Was könnte hier eine systemische Lösung sein? Eine systemische Lösung ist die »Regenerative Landwirtschaft«. Regenerative Landwirtschaft ist ein Umgang mit dem Land, eine Beziehung zum Boden, bei der die Heilung des Bodens im Mittelpunkt steht. Wir berücksichtigen verschiedene Tier- und Pflanzenarten, wodurch unser systematischer Umgang mit dem Land einem komplexen Ökosystem gleicht. Wir wenden in einem Feuchtgebiet Techniken der Permakultur an, welche die Nährstoffe filtern, sodass wir keinerlei Verschmutzung verursachen.

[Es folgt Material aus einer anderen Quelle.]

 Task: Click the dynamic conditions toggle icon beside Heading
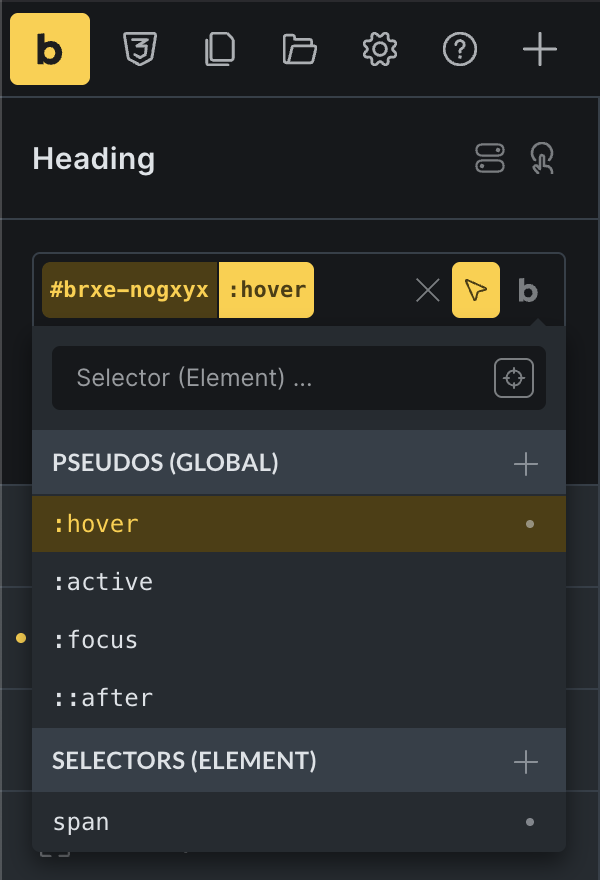coord(490,158)
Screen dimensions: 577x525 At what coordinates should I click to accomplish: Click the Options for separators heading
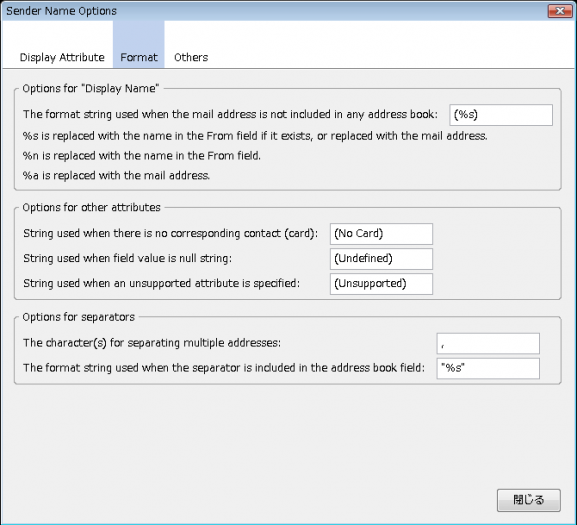point(79,317)
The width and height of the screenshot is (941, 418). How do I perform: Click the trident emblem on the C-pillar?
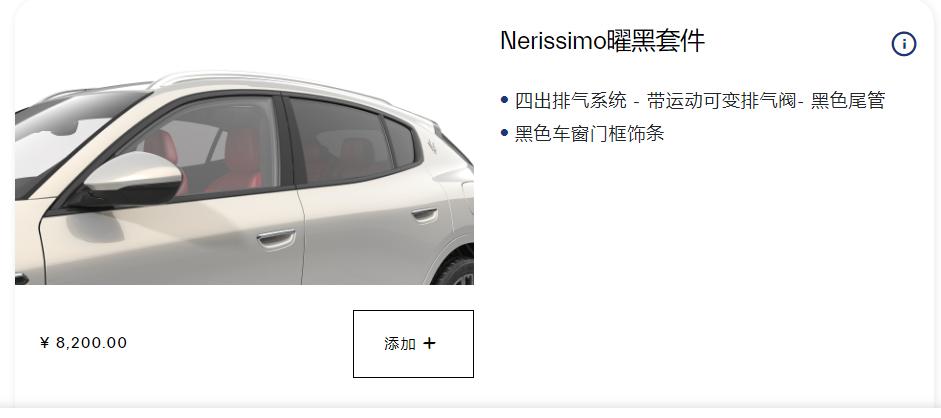pyautogui.click(x=433, y=144)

Wir wenden einen abgestuften Feldwaldbau an, was bedeutet, dass wir Bäume und Büsche pflanzen, die sich gegenseitig dabei unterstützen, Kohlenstoff aufzunehmen und aus der Atmosphäre herauszuholen. In solch einem Lebensraum gedeihen mehr Blumen und damit mehr Blüten und damit auch mehr Insekten, wodurch die Komplexität der Beziehungen im lebendigen System erhöht wird. Wir tun dies, um Nahrung für den Menschen anzubauen, aber es wird auch zur Nahrung für nicht-menschliches Leben. Wenn wir die Landwirtschaft auf der Grundlage einer Regeneration von Ökosystemen verstehen, dann wird die Landschaft zu einer Möglichkeit, uns neu zu organisieren.
Wie handle ich also, um das Leben zu unterstützen und zu fördern, aus einer Haltung heraus, die den Tod akzeptiert?

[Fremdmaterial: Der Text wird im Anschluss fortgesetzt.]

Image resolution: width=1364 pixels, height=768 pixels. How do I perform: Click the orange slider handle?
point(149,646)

Tod in neues Leben umwandeln
e: Ich finde Ihre Antwort wieder sehr interessant und überraschend. Ich befragte Sie über systemische Realitäten wie das globale Finanzsystem oder das Internet und seine Algorithmen, welche zunehmend unser globales Leben dominieren. Ihre Antwort auf meine Frage zu einem solchen algorithmischen, globalen technischen System ist die Landschaft.

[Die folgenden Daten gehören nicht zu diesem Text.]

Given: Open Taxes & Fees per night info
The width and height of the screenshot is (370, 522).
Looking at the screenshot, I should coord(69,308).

Nach dieser Perspektive ist der Globus eine Landschaft von Landschaften, in der die Landwirtschaft, unser Finanzsystem und sogar digitale Systeme wie das Internet enthalten sind. Die Perspektive verändert sich jedoch völlig, wenn ich es als eine lebendige, organische Landschaft verstehe.
JB: Unser Finanzsystem ist pathologisch, weil die Art, wie wir Wert und Tausch verstehen, der Biologie und Ökologie der Landschaften zuwiderläuft. Die Korrektur des Finanzsystems liegt darin, ökologische Maßstäbe ins Finanzsystem zu bringen. Wir können die Wertmaßstäbe und das Monitoring so verändern, dass sie ökologisch werden, damit wir ökologische Maßstäbe als unsere finanziellen Maßstäbe verwenden können. Dann würde das finanzielle System genauso wie ein lebendiges System funktionieren – mit dem Fluss von Energie und Nährstoffen für menschliche Gesellschaften als ein Teil des Ökosystems.
Um auf unsere Frage zurückzukommen, wie wir mit dem Zusammenbruch umgehen können: Es ist das Gleiche, als würden wir unseren Küchenabfall kompostieren. Aktuell haben wir ein globales System, welches stirbt und auf einer Logik des Todes gründet. Wir müssen dieses System kompostieren und seinen Tod in neues Leben umwandeln. Wenn ich akzeptiere, dass der Kollaps stattfindet, finde ich eine neue Quelle für Teilhabe und Ermutigung. Meine Beziehung verändert sich von der Frage »Wie kann ich den Kollaps vermeiden?« zu einer Haltung, die sagt: »Zusammenbrüche sind natürlich und geschehen, aber ich möchte das Leben unterstützen und fördern. Wie handle ich also, um das Leben zu unterstützen und zu fördern, aus einer Haltung heraus, die den Tod akzeptiert?« Jetzt bin ich in einer reifen Haltung, aus der ich an der Regenerierung von Landschaften teilhaben kann. Das ist genau das, was die Menschheit braucht, um mit dem Zusammenbruch umgehen zu können und in Zukunft einen Zustand der planetaren Gesundheit zu erreichen.